> **Task requirements**:
**1.** Retype the school-year reflection word for word, starting with "Well, another school" and going on through "hours in length.".
**2.** List, in order of appearance, every number written in digits in the school-year reflection, including repeats.

Well, another school year has come to an end. Although the fatigue I face at the end of a school year is still palpable, I must say I ended the year with a positive feeling - one of satisfaction and optimism.

Though certainly a practice that is questionable with regard to effectiveness and sense, we hold 2 professional in-service days at the end of the school year. These days are for any teachers who have not acquired 12 hours of professional development throughout the school year. The sessions are limited in scope due to the small number of people who are able to 'teach' and the uncertainty of how many teachers will have to participate. As an administrator, I volunteered to conduct two sessions on the first day - each 3 hours in length.

The first session was with a small group (10) of teachers from my own building. The purpose of the session was to help in developing a stronger working knowledge of backward design and unit development. Although I had some angst in preparing materials for the session - ever mindful of the dubious value of 'professional development' as it is generally done - we ended up going a bit past the 3 hour mark and realizing time to discuss, dialog, and make sense and meaning out of some of the work we are doing in the district was valuable to all of us and exactly what we need more of in order to design units that are of high quality and well-connected from one grade to the next and across various subject areas. Perhaps even more importantly, the time to have open, honest discussions about educational issues allowed us time to share and listen to each others' perspectives and thoughts - and would ultimately allow us to develop the types of relationships needed to be a real community of learners.

> **Information supplied**:
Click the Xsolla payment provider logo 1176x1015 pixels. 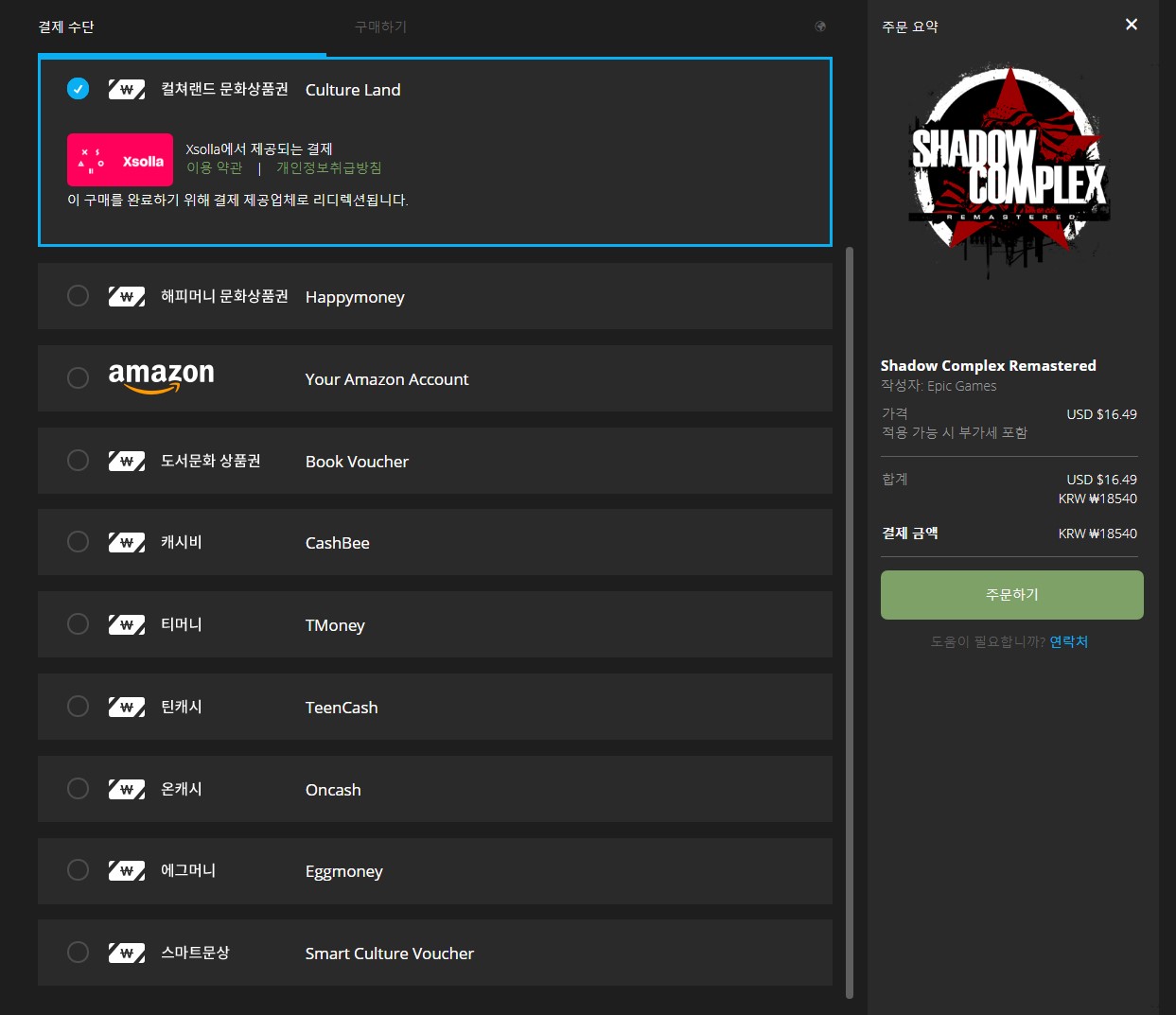[120, 160]
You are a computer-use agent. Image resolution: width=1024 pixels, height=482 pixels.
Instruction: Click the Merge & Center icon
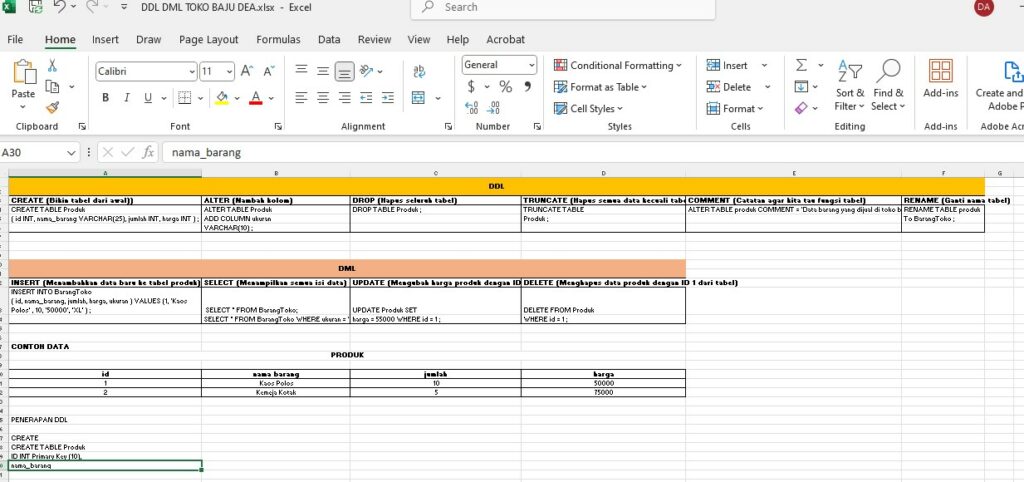point(420,98)
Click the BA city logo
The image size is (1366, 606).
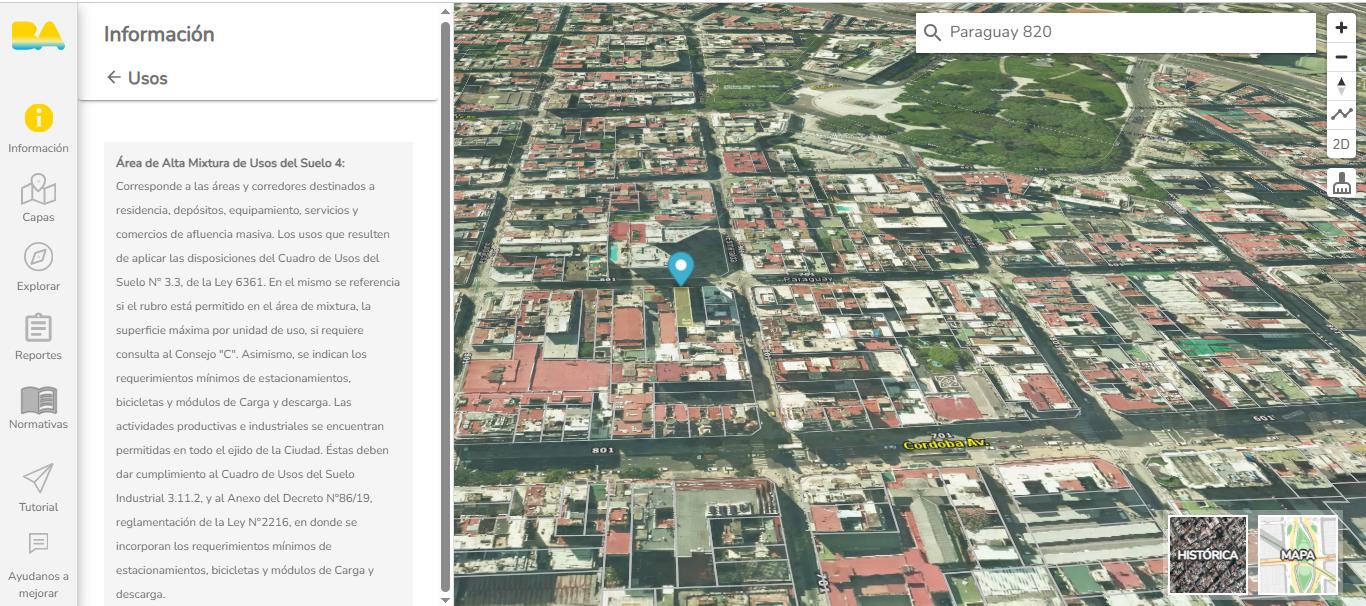(x=38, y=35)
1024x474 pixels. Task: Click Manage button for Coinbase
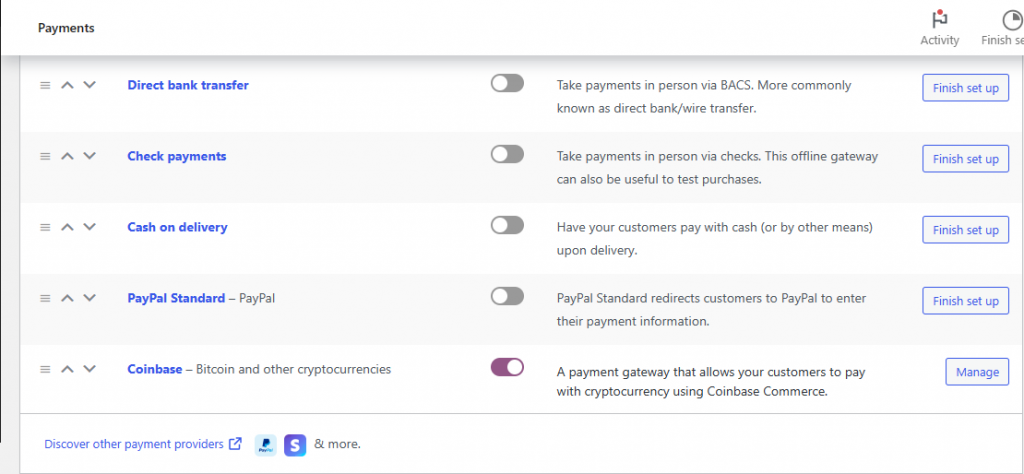977,372
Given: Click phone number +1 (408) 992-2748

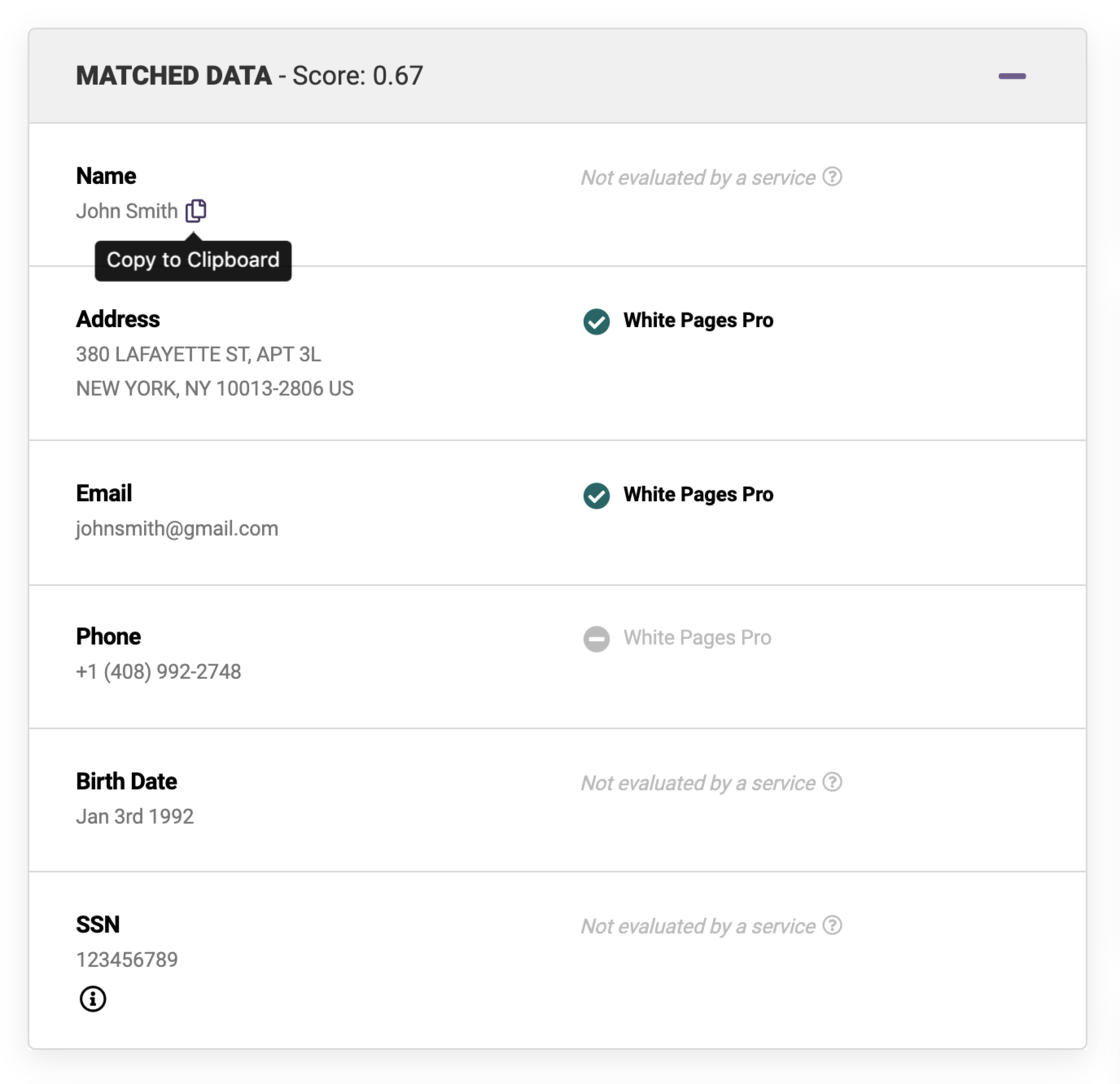Looking at the screenshot, I should coord(158,672).
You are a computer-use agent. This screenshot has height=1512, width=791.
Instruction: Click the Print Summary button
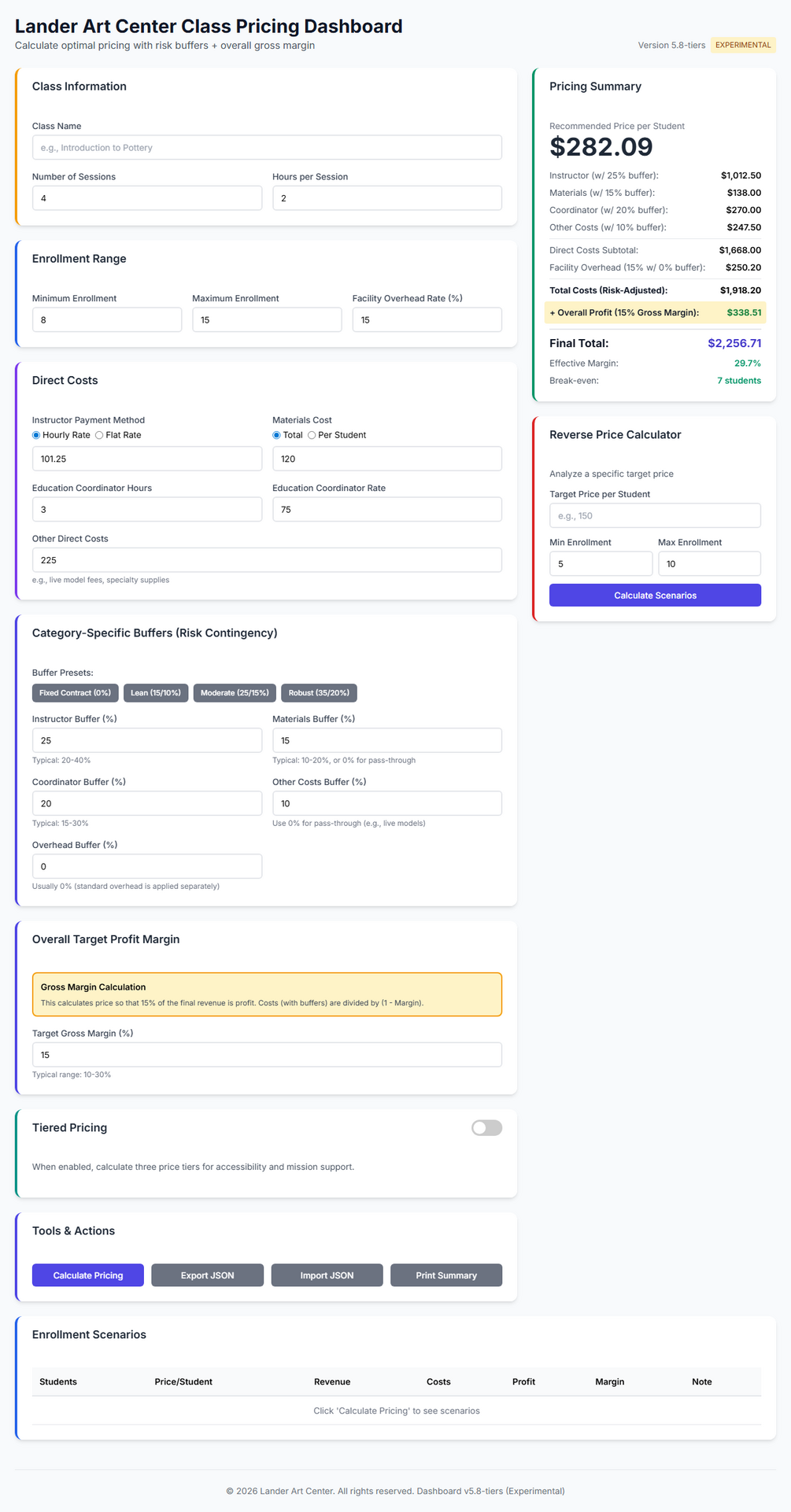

> **Solutions to the problems**:
**1.**
Well, another school year has come to an end. Although the fatigue I face at the end of a school year is still palpable, I must say I ended the year with a positive feeling - one of satisfaction and optimism.

Though certainly a practice that is questionable with regard to effectiveness and sense, we hold 2 professional in-service days at the end of the school year. These days are for any teachers who have not acquired 12 hours of professional development throughout the school year. The sessions are limited in scope due to the small number of people who are able to 'teach' and the uncertainty of how many teachers will have to participate. As an administrator, I volunteered to conduct two sessions on the first day - each 3 hours in length.

**2.** 2, 12, 3, 10, 3